Collected data entries -
__________________________________________________
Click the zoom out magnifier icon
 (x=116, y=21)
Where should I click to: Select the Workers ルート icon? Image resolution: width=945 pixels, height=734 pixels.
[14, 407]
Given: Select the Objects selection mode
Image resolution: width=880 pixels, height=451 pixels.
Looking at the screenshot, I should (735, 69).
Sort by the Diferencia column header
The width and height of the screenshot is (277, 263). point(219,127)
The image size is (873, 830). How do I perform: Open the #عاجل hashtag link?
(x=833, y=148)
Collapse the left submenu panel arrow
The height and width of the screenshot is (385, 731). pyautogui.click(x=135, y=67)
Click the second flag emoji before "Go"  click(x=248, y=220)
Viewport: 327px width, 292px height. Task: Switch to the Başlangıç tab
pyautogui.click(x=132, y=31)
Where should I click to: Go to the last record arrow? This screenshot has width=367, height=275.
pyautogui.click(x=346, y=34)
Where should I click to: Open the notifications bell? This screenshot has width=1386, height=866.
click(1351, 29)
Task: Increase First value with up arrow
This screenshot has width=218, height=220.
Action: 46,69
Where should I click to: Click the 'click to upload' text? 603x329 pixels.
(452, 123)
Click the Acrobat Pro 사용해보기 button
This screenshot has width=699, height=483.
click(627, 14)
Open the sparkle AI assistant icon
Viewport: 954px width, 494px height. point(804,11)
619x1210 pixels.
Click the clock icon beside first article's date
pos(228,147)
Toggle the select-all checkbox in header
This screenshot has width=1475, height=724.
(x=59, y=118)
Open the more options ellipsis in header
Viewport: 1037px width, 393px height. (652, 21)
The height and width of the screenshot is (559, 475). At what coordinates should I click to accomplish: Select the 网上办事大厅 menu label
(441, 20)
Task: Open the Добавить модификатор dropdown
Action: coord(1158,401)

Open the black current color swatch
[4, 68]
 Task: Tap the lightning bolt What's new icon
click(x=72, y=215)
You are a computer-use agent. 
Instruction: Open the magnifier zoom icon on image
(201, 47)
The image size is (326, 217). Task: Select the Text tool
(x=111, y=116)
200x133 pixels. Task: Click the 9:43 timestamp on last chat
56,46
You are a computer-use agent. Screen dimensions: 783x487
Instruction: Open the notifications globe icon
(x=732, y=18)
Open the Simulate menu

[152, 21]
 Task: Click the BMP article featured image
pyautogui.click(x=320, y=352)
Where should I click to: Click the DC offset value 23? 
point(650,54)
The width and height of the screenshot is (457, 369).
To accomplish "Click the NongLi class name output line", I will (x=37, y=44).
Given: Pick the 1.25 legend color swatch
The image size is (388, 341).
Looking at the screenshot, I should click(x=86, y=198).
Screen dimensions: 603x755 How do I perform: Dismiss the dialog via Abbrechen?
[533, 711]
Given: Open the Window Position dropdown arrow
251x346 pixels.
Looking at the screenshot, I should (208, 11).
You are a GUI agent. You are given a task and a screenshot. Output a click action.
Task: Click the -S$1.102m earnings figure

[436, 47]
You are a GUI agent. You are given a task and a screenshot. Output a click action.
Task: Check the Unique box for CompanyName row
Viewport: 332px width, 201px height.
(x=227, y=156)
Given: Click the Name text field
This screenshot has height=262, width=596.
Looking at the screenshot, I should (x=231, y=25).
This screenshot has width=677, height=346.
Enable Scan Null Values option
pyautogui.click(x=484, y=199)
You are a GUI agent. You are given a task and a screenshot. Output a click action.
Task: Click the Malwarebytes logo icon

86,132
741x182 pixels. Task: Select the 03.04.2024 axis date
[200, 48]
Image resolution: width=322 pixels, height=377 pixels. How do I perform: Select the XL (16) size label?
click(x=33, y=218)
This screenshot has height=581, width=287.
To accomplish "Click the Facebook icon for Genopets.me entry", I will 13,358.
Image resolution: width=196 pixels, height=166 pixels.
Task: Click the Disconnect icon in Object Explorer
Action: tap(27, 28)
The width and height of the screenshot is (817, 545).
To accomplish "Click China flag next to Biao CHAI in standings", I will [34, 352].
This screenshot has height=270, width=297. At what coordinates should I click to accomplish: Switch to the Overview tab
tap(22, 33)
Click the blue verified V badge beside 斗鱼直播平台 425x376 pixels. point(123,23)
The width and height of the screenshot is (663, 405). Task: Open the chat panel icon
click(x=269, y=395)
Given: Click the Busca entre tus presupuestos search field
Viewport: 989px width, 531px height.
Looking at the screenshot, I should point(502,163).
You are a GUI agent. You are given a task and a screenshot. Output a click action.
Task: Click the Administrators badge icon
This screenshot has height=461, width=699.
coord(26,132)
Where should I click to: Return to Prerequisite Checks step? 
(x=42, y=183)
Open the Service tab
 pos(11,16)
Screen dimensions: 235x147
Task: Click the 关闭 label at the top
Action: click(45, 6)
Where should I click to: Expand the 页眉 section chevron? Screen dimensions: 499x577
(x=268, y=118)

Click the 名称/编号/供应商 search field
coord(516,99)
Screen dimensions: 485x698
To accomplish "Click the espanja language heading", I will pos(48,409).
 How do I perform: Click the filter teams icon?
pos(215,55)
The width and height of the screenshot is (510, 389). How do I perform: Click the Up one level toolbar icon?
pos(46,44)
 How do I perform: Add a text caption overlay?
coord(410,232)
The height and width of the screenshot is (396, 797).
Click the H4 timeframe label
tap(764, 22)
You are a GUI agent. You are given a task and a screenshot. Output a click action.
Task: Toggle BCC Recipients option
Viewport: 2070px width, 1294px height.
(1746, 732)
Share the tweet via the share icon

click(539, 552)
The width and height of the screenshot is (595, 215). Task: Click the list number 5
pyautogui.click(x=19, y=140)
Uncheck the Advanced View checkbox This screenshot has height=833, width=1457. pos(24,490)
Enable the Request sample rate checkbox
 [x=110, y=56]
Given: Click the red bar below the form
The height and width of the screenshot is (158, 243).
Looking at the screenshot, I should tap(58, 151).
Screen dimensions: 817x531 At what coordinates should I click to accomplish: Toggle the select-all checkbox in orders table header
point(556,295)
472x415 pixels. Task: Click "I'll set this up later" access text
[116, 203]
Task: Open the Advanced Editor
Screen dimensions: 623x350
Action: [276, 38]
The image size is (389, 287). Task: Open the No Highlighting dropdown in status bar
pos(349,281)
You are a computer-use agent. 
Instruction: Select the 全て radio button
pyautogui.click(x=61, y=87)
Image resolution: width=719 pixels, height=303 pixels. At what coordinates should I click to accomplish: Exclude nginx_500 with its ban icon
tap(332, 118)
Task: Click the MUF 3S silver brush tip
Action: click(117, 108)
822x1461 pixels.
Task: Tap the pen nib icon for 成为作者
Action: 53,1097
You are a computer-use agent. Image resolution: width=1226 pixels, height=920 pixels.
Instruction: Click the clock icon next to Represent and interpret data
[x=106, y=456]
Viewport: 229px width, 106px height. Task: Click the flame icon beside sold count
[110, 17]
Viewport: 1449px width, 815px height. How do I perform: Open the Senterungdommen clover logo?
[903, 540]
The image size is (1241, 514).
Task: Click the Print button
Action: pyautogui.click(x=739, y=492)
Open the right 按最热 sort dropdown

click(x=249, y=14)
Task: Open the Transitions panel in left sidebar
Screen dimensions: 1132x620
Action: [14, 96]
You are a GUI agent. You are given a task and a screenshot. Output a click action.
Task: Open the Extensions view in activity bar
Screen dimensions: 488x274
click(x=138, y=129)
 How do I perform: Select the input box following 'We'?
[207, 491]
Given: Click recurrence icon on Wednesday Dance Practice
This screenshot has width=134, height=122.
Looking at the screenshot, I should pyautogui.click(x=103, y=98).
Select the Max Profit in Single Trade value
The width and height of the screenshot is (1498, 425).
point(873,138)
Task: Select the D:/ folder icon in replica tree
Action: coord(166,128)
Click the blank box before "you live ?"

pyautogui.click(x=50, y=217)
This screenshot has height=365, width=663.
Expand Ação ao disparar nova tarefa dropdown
__________________________________________________
What the task asks - The response consists of the lines above that contain "Advanced".

Answer box -
Uncheck the Advanced View checkbox This screenshot has height=833, width=1457. pos(24,490)
Task: Open the Advanced Editor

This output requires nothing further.